▸ DIRECTIONS FOR THIS TASK
In the records below, one line contains "Instruction: Click the". Print that line and every line after it exactly, down to the final one.

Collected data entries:
□ □ □ □
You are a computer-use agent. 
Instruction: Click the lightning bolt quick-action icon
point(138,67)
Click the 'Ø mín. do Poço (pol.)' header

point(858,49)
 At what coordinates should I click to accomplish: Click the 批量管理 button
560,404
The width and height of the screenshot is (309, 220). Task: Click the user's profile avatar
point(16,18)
□ □ □ □
▸ SOLUTION TO THE EXERCISE
Instruction: Click the lightning bolt quick-action icon
point(138,67)
Click the 'Ø mín. do Poço (pol.)' header

point(858,49)
 At what coordinates should I click to accomplish: Click the 批量管理 button
560,404
The width and height of the screenshot is (309, 220). Task: Click the user's profile avatar
point(16,18)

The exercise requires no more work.